TASK DIRECTIONS
Copy the lines of the listing below verbatim, starting at the line that contains "You are a computer-use agent. Image" and ending after the line that contains "(x=189, y=80)".

MATERIAL FOR THE TASK
______
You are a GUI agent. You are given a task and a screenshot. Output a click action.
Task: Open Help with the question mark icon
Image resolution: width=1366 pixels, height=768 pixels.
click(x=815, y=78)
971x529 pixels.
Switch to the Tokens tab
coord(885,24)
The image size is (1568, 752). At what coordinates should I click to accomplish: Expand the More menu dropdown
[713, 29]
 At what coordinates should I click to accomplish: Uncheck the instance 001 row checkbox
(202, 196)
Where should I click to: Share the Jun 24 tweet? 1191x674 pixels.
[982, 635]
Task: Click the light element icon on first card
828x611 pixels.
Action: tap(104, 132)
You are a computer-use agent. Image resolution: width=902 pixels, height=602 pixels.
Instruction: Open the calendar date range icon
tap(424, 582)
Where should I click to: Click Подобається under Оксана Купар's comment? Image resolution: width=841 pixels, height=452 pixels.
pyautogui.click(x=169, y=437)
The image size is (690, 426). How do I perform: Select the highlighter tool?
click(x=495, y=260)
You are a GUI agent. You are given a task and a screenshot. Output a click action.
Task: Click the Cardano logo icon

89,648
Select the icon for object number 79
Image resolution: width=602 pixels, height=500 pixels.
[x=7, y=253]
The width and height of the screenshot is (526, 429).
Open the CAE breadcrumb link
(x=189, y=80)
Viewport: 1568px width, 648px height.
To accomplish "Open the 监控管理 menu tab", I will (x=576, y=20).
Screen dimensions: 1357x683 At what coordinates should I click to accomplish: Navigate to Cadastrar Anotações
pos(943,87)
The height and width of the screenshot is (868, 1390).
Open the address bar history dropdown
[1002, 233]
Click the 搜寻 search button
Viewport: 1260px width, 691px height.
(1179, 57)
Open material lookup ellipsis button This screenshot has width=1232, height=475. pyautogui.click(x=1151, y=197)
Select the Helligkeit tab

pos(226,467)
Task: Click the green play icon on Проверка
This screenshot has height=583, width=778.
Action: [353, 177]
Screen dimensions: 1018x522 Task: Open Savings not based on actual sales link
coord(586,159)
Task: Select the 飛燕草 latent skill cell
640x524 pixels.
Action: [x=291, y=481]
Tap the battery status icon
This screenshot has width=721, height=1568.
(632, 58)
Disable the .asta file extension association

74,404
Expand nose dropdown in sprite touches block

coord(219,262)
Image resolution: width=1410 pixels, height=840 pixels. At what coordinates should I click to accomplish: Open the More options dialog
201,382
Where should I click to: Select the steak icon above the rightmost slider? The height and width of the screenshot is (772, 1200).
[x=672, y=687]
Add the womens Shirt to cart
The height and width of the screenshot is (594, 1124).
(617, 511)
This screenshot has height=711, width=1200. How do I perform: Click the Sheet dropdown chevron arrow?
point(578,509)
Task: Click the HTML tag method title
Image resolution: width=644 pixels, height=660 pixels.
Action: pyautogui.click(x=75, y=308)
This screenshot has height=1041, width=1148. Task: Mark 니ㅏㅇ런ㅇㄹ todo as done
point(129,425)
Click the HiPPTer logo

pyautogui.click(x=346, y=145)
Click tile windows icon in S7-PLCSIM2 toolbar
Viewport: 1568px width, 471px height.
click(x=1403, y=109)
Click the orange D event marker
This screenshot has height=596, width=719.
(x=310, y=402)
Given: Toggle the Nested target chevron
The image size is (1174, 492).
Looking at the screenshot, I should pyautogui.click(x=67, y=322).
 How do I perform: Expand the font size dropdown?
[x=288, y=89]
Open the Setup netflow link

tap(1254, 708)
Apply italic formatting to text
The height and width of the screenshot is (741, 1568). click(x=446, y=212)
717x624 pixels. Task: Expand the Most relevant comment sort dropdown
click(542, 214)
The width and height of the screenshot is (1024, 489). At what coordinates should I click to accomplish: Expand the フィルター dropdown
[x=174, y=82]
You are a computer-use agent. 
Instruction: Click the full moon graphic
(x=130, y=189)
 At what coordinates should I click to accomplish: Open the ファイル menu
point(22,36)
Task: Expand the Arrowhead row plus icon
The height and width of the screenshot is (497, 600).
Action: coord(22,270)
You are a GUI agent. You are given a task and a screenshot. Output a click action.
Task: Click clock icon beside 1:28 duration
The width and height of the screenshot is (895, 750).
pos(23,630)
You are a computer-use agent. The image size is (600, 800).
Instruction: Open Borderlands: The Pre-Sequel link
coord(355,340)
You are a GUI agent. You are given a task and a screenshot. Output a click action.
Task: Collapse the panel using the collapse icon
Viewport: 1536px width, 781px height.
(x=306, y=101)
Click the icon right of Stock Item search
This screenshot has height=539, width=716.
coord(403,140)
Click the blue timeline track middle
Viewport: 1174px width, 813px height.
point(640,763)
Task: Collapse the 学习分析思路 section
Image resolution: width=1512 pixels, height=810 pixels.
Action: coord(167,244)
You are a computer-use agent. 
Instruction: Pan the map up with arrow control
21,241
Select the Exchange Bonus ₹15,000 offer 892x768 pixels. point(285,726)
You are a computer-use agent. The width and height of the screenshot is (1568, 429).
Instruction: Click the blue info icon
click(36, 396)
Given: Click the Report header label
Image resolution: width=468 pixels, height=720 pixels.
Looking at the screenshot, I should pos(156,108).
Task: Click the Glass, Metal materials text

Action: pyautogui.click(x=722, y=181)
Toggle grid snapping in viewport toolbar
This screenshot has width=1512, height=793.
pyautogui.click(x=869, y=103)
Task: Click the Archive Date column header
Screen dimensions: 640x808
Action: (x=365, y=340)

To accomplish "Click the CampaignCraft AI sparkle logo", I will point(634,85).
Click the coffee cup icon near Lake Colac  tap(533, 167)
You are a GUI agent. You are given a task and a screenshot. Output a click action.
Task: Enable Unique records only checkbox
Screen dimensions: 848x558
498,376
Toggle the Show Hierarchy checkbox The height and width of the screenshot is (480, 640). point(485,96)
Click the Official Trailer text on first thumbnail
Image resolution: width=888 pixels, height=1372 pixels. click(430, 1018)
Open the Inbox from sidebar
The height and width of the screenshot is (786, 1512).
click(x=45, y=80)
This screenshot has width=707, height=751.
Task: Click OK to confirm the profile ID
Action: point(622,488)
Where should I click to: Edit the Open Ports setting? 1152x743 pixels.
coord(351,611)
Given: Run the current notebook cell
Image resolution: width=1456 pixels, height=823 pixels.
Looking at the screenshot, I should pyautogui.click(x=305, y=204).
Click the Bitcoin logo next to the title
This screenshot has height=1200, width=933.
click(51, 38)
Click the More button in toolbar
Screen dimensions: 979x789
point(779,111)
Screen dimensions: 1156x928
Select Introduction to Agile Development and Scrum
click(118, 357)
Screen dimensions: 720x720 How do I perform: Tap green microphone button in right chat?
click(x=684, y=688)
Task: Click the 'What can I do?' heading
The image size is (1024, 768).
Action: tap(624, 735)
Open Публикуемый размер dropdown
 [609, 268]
______
RESPONSE BELOW
You are a computer-use agent. Image resolution: width=902 pixels, height=602 pixels.
Instruction: Open the calendar date range icon
tap(424, 582)
Where should I click to: Click Подобається under Оксана Купар's comment? Image resolution: width=841 pixels, height=452 pixels.
pyautogui.click(x=169, y=437)
The image size is (690, 426). How do I perform: Select the highlighter tool?
click(x=495, y=260)
You are a GUI agent. You are given a task and a screenshot. Output a click action.
Task: Click the Cardano logo icon

89,648
Select the icon for object number 79
Image resolution: width=602 pixels, height=500 pixels.
[x=7, y=253]
The width and height of the screenshot is (526, 429).
Open the CAE breadcrumb link
(x=189, y=80)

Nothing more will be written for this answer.